Parallelism in Bigslice


Bigslice computations are specified as data transformations operating on “slices” of data. When a computation is evaluated with (*exec.Session).Run, it is compiled into an acyclic directed graph. Each node is a task that computes a portion of the whole computation. For example, a single task may perform a Map transformation on a particular shard. Each edge is a dependency between tasks.

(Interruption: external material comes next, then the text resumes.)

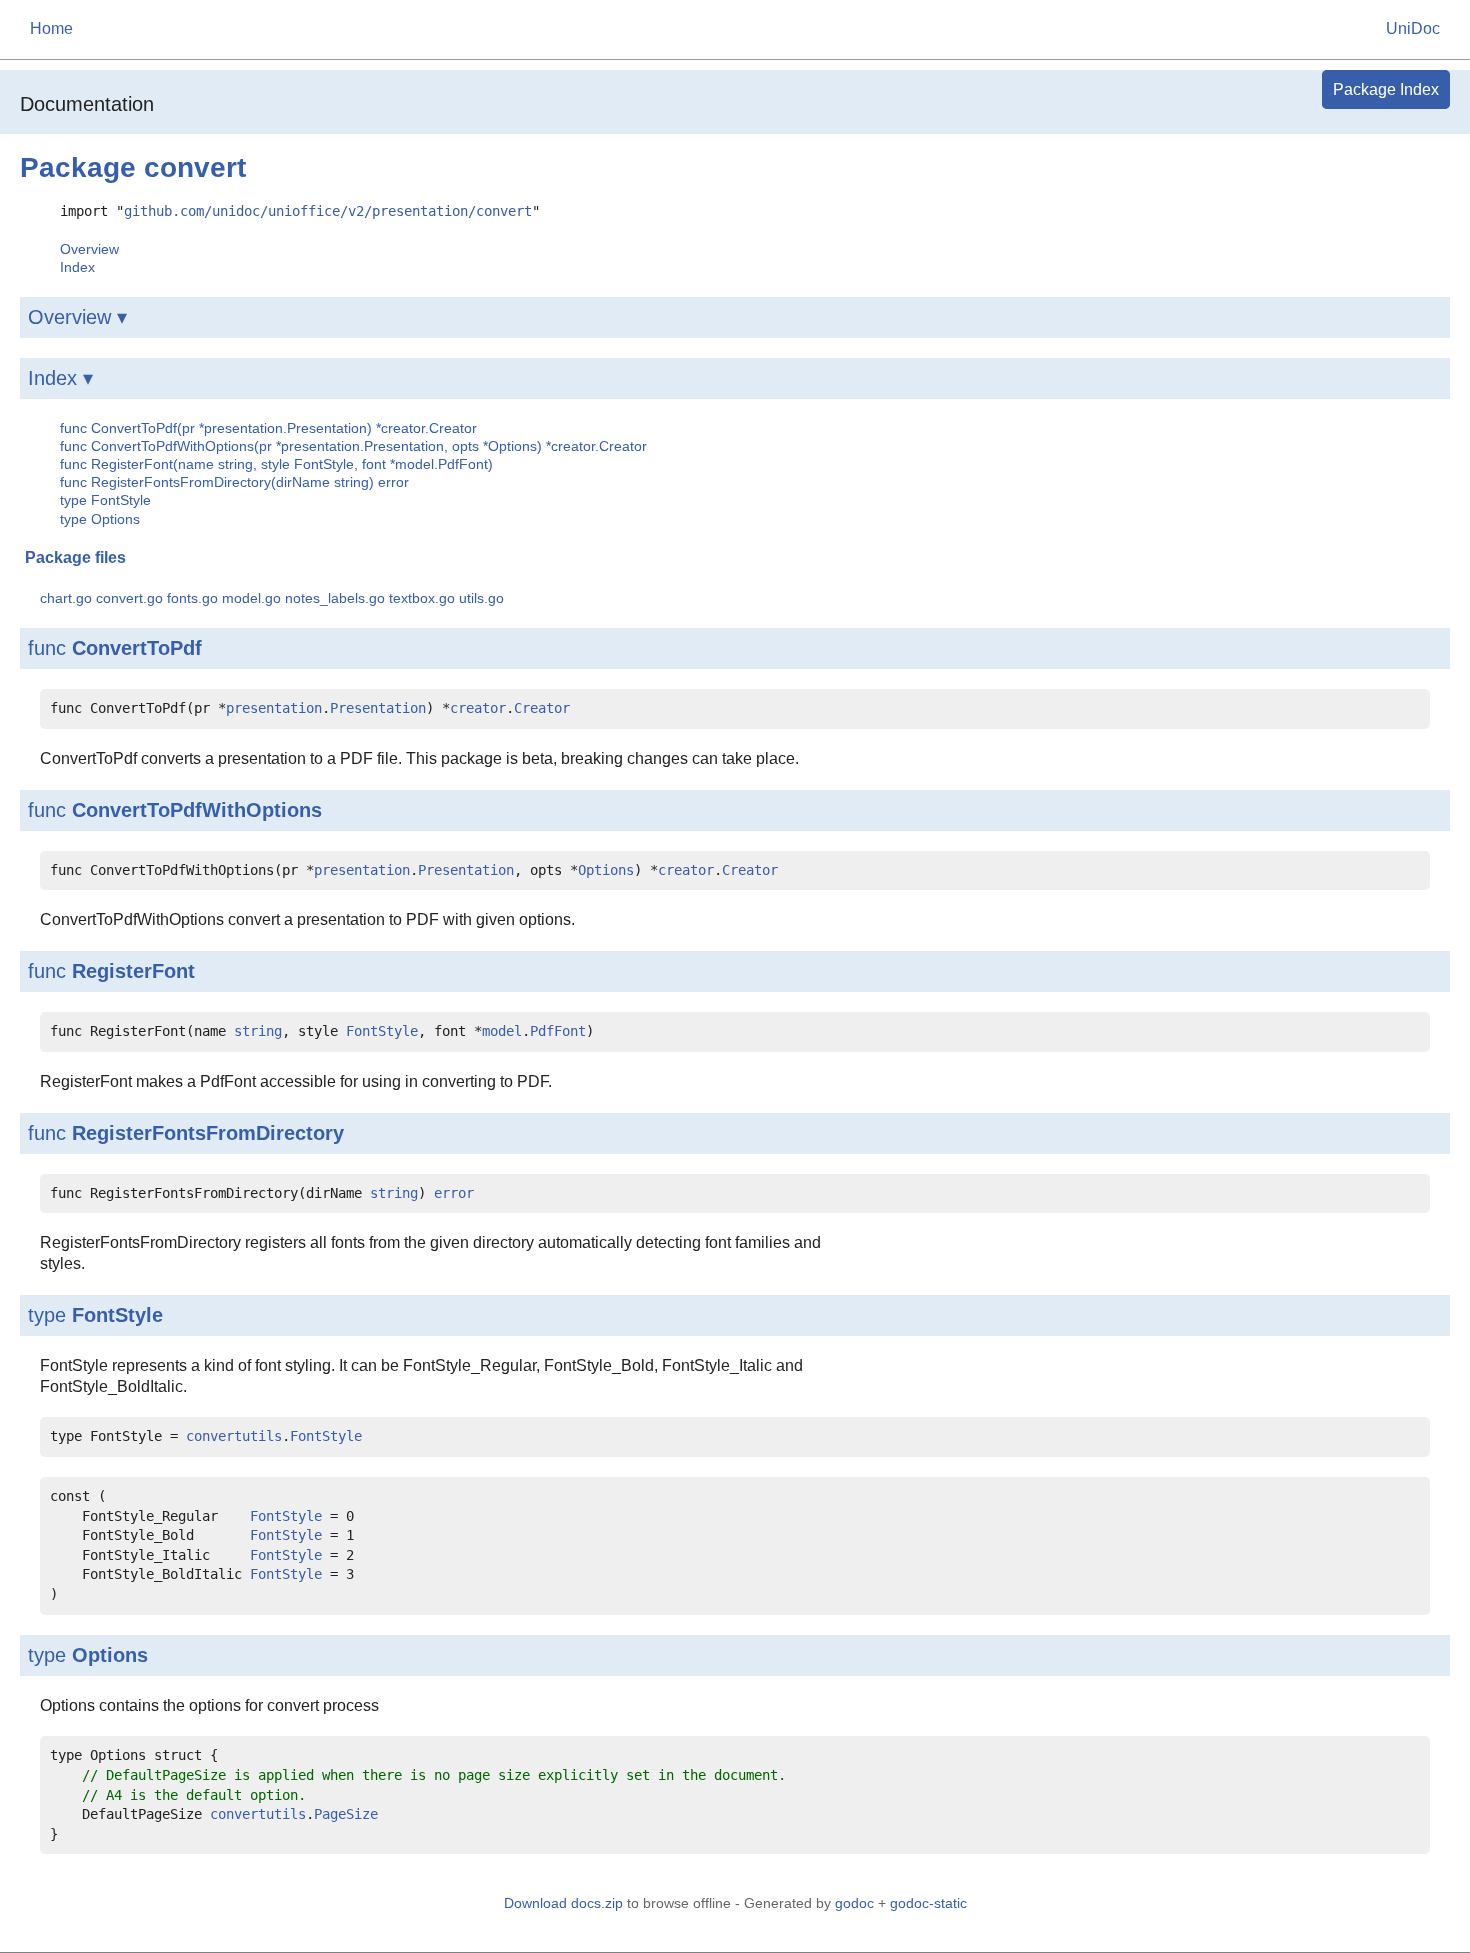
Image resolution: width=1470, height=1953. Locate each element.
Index (77, 267)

A task is the unit of parallelism. Any task whose dependencies are satisfied can be scheduled to run.


Bigslice represents a computational resource that can be used to evaluate tasks as a proc. This generally corresponds to a single CPU core. For example, if we are using EC2, each core of each instance provides a single proc.

By default, each task occupies a single proc for its evaluation.

Controlling parallelism

The set of procs made available and used by a computation is a function of configuration parameters and the computation itself.

Proc supply

bigslice parallelism specifies the number of procs that Bigslice will try to make available, e.g. by launching new EC2 instances. Bigslice will only make procs available as needed by the computation. For example, if a computation only ever needs to compute 5 tasks in parallel, Bigslice will only make 5 procs available even if bigslice parallelism is set >5.

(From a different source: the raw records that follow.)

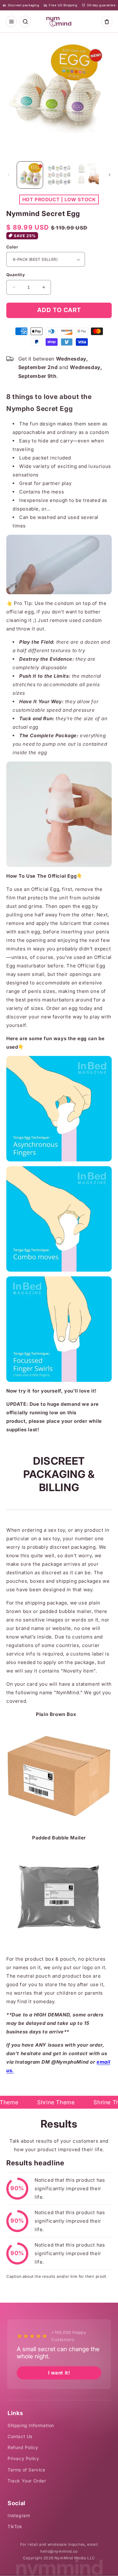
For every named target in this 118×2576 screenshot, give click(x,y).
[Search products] (25, 21)
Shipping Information (31, 2425)
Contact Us (20, 2436)
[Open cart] (106, 21)
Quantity (15, 274)
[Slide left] (8, 175)
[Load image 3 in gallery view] (88, 175)
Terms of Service (26, 2469)
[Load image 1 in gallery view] (30, 175)
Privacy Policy (23, 2458)
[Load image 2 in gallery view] (59, 175)
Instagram (19, 2515)
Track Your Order (27, 2480)
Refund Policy (23, 2447)
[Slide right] (109, 175)
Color (12, 246)
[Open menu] (11, 21)
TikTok (15, 2526)
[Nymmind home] (59, 21)
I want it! (59, 2373)
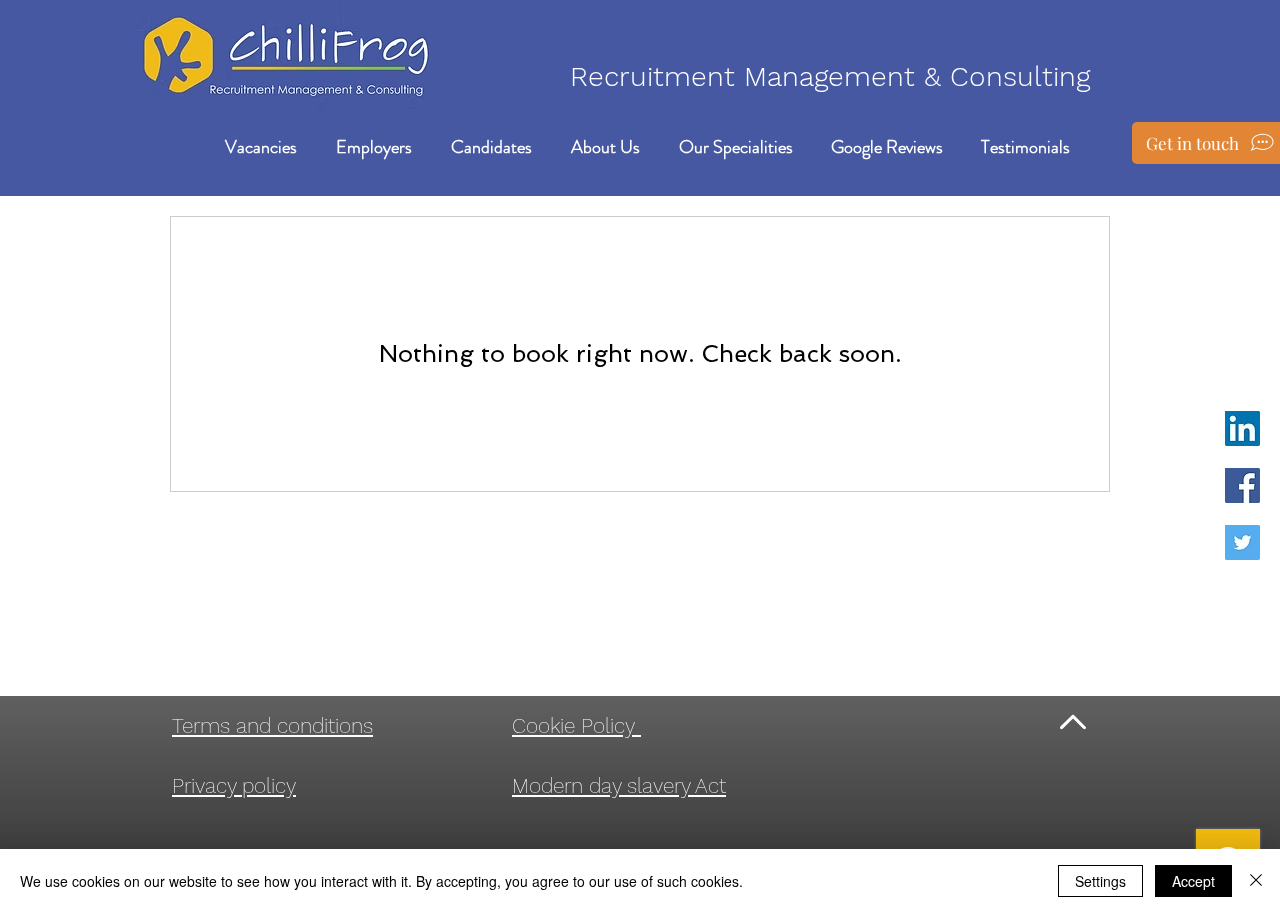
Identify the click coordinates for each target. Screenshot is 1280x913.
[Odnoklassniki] (1242, 371)
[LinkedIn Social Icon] (1242, 428)
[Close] (1256, 881)
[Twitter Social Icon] (1242, 542)
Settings (1100, 881)
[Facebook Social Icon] (1242, 485)
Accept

If we’re using an EC2 system, e.g. bigmachine/ec2system, procs are made available by launching EC2 instances. Bigslice provides parameters to control the type and number of instances to launch and use.

Let’s consider a complete example. Suppose we are performing a mapping computation with 1000 shards, i.e. there are 1000 tasks that we could run in parallel given no other constraints. We also have the following configuration:

param bigmachine/ec2system instance = "m4.xlarge"
param bigslice parallelism = 16
param bigslice max-load = 0.9

When Bigslice evaluates our computation, it will see a demand for 1000 procs. However, parallelism will cap this at 16. Bigslice knows that each instance provides 3 procs, floor((4 vCPUs per instance) * 0.9). Bigslice will launch 6 instances, resulting in 18 available procs. Notice that this is more than the 16 we specified; Bigslice will launch (and fully utilize) the minimum number of machines necessary to provide the requested procs/parallelism.

Proc demand

By default, each task occupies a single proc for its evaluation. Pragmas1 can be specified on slice operations to customize this behavior.


bigslice.Procs(n int) specifies the number of procs that each task compiled from the slice will occupy. (bigslice.Procs(1) is a no-op, as that’s the default.)

For example,

slice = bigslice.Map(slice, bigslice.Procs(6))

This mapping slice will be compiled into S tasks, where S is the number of shards of the input slice. When Bigslice evaluates one of these tasks, it will occupy 6 procs.

The number of procs a task requires is clamped to the number of procs a single instance provides. A single task cannot be divided across multiple instances.

There are (at least) two use cases for bigslice.Procs.

  1. Your computation has internal parallelism, e.g. your function passed to bigslice.Map uses multiple threads to perform the mapping of a single element. In general, it’s preferable to allow Bigslice to manage parallelism, but this isn’t always convenient.
  2. Your computation is constrained on resources other than CPU. This is similar to the usage of bigslice.max-load but specified at the slice level instead of the whole-computation level.


bigslice.Exclusive specifies that each task compiled from a slice should occupy an entire instance, regardless of the type of instance. (It is practically equivalent to bigslice.Procs(nThatIsAtLeastNumberOfProcsPerInstance).)

Use bigslice.Exclusive if your tasks will consume the entire resources of a machine, e.g. fully occupy a GPU.

  1. A pragma is a directive used to specify some intention that may modify Bigslice evaluation. They are passed as optional arguments to slice operations. Pragmas do not affect the results of a computation but may change how machines are allocated, tasks are distributed, results are materialized, etc.